Task item
Output the data below exactly, without images.

Raw data

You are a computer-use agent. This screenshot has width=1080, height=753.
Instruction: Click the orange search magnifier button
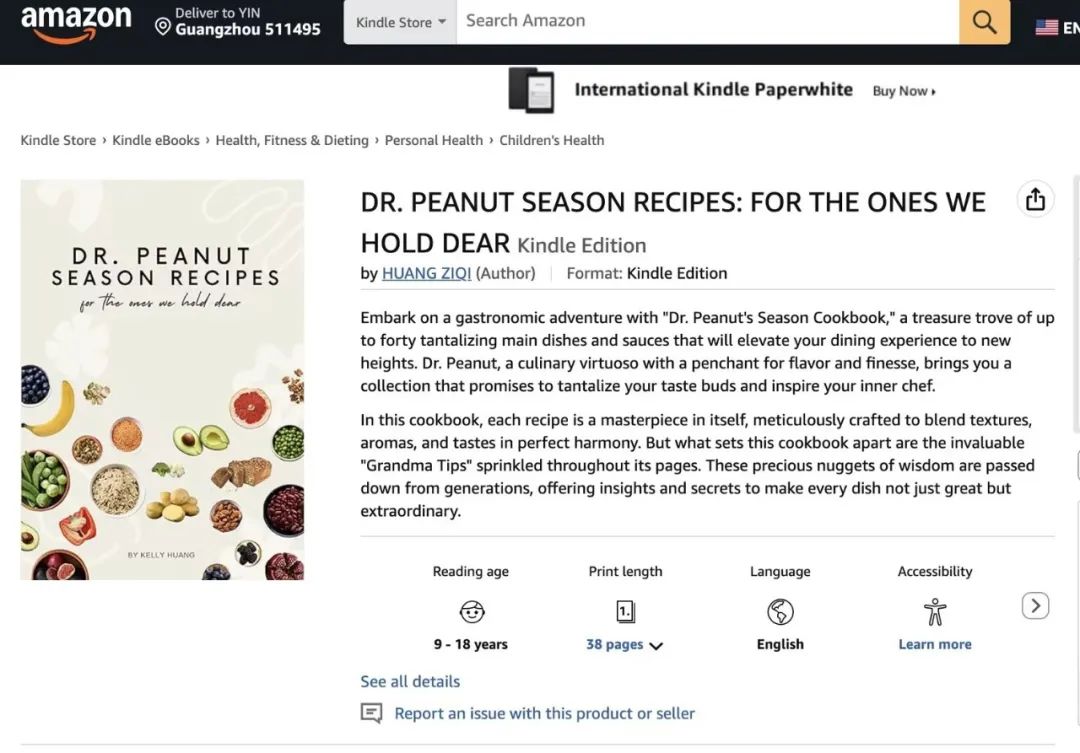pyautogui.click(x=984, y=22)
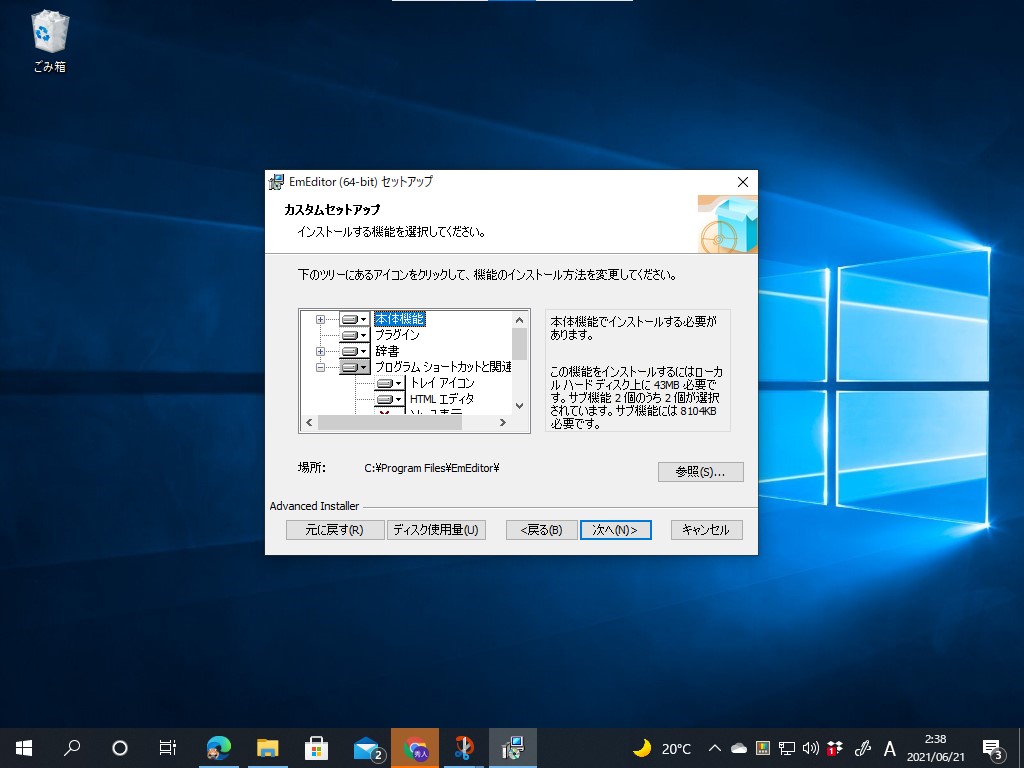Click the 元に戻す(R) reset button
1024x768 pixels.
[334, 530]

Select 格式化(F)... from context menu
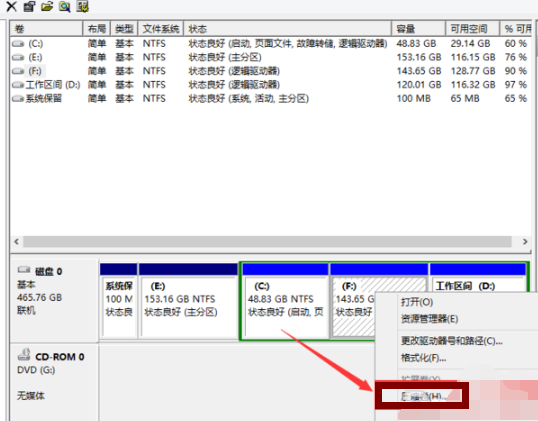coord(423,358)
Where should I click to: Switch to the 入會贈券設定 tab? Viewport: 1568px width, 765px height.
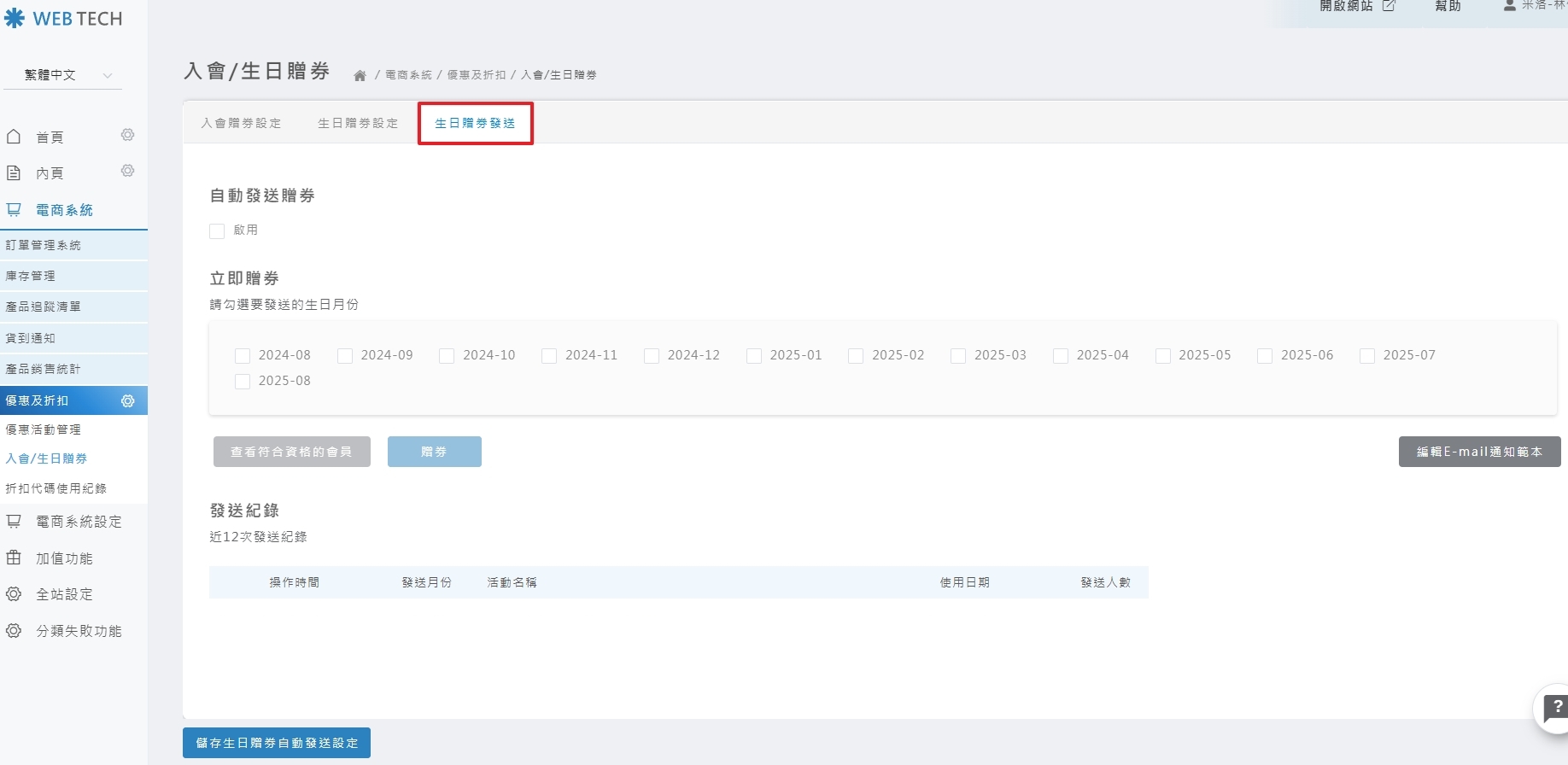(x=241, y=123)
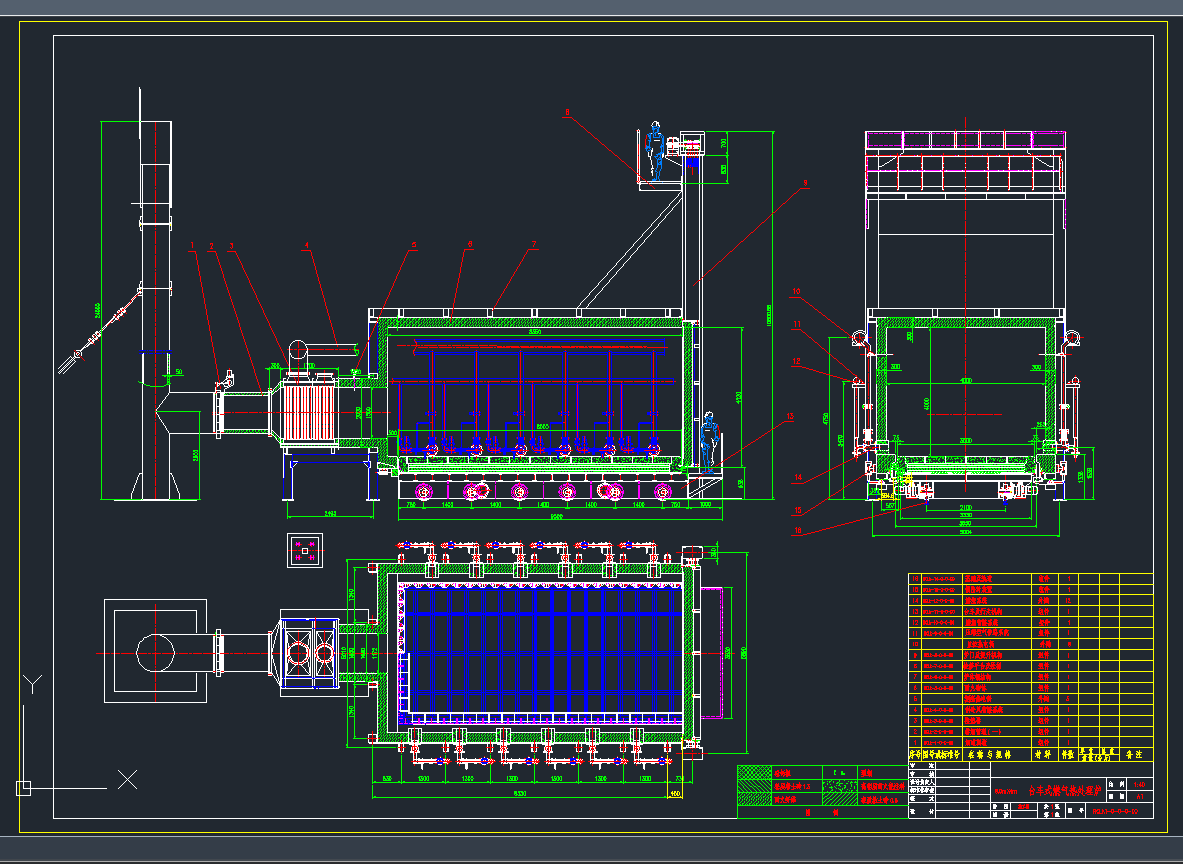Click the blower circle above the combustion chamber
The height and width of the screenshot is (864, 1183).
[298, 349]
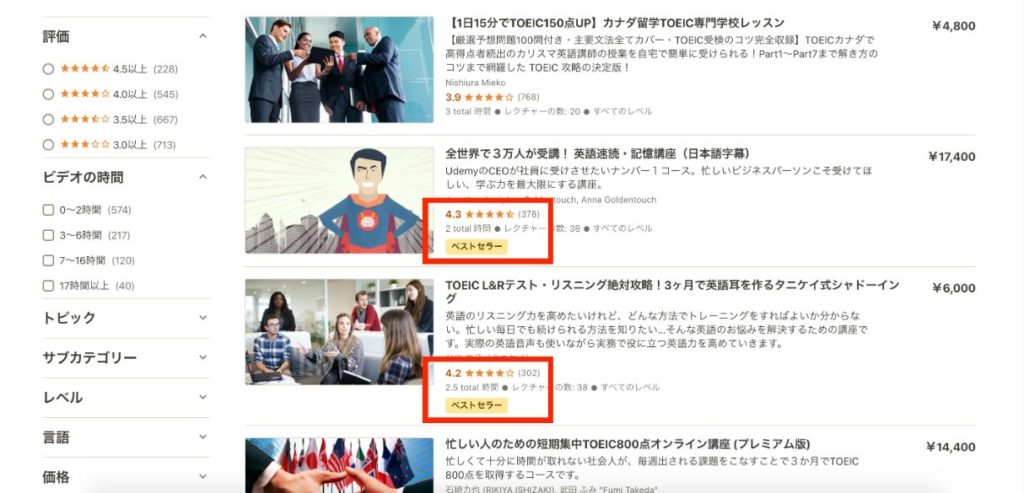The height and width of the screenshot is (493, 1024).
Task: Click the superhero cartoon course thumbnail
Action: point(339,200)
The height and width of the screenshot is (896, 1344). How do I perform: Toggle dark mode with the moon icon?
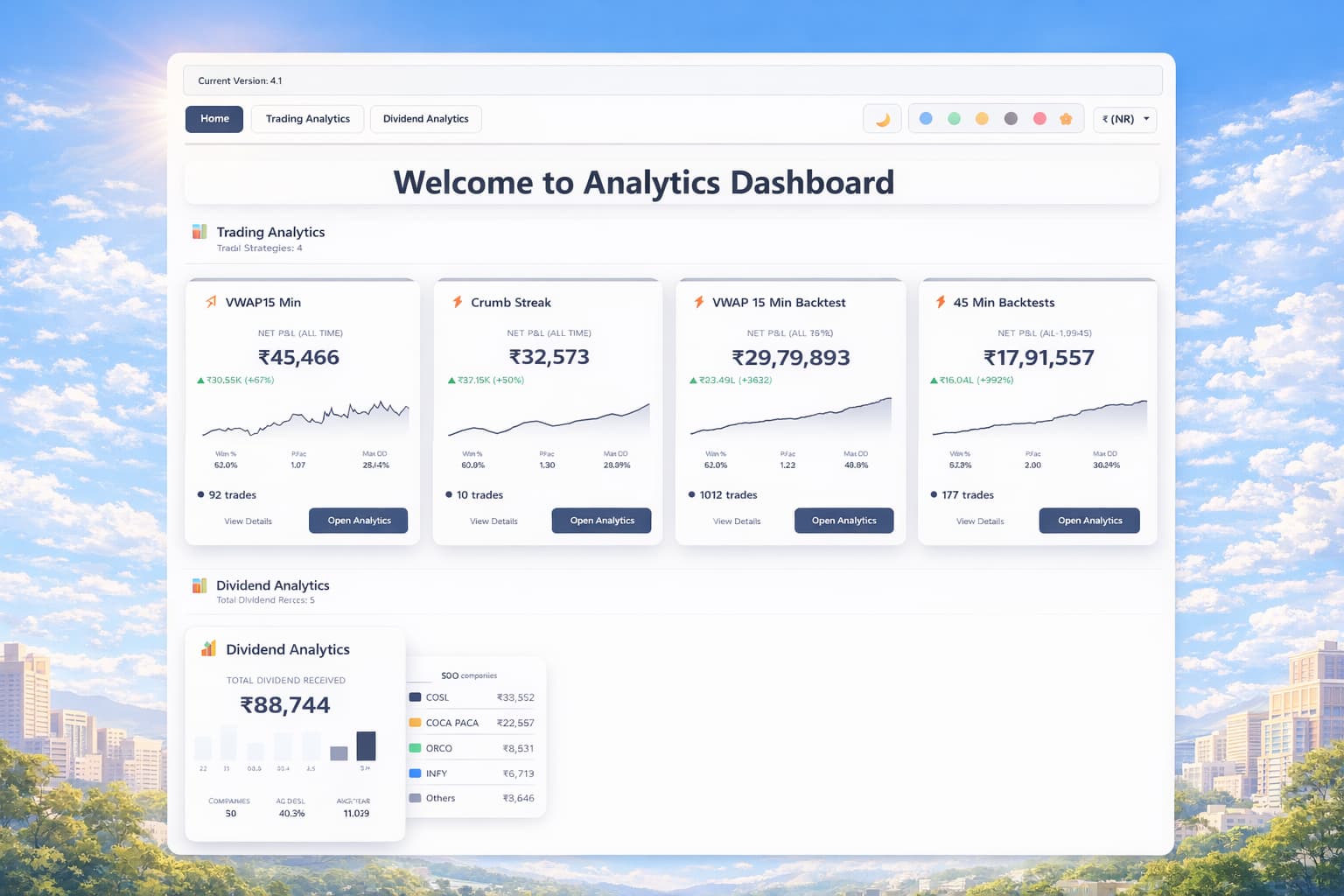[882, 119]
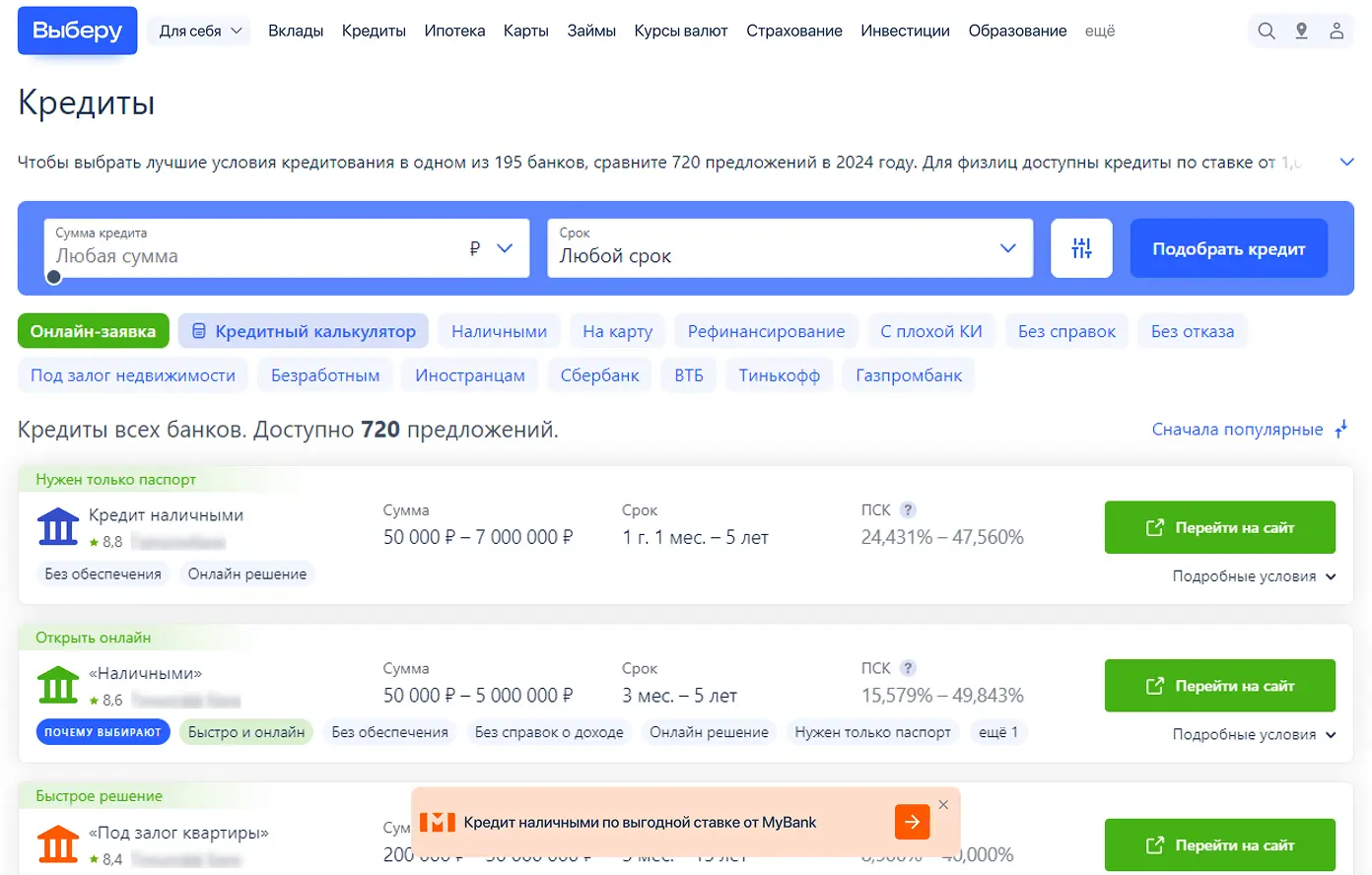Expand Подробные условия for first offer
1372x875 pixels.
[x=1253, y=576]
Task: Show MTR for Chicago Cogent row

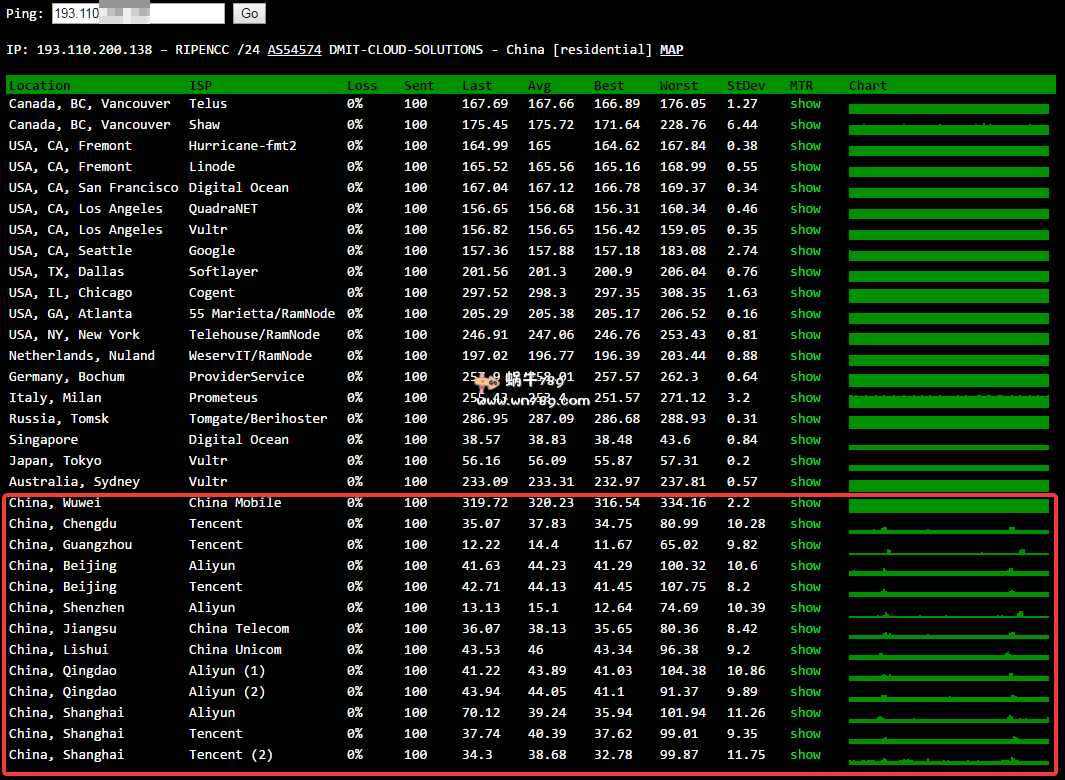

Task result
You are a computer-use agent. This screenshot has width=1080, height=753.
Instruction: Click the orange search magnifier button
pyautogui.click(x=984, y=22)
Click the 元に戻す(R) reset button
1024x768 pixels.
[334, 530]

Select 格式化(F)... from context menu
coord(423,358)
Where should I click to: Switch to the 入會贈券設定 tab? Viewport: 1568px width, 765px height.
(x=241, y=123)
Click the blower circle above the combustion chamber
The height and width of the screenshot is (864, 1183).
[298, 349]
The height and width of the screenshot is (493, 1024).
Task: Click the superhero cartoon course thumbnail
Action: point(339,200)
The height and width of the screenshot is (896, 1344). How do I perform: Toggle dark mode with the moon icon?
[882, 119]
Expand Подробные условия for first offer
1372x875 pixels.
[x=1253, y=576]
Task: Show MTR for Chicago Cogent row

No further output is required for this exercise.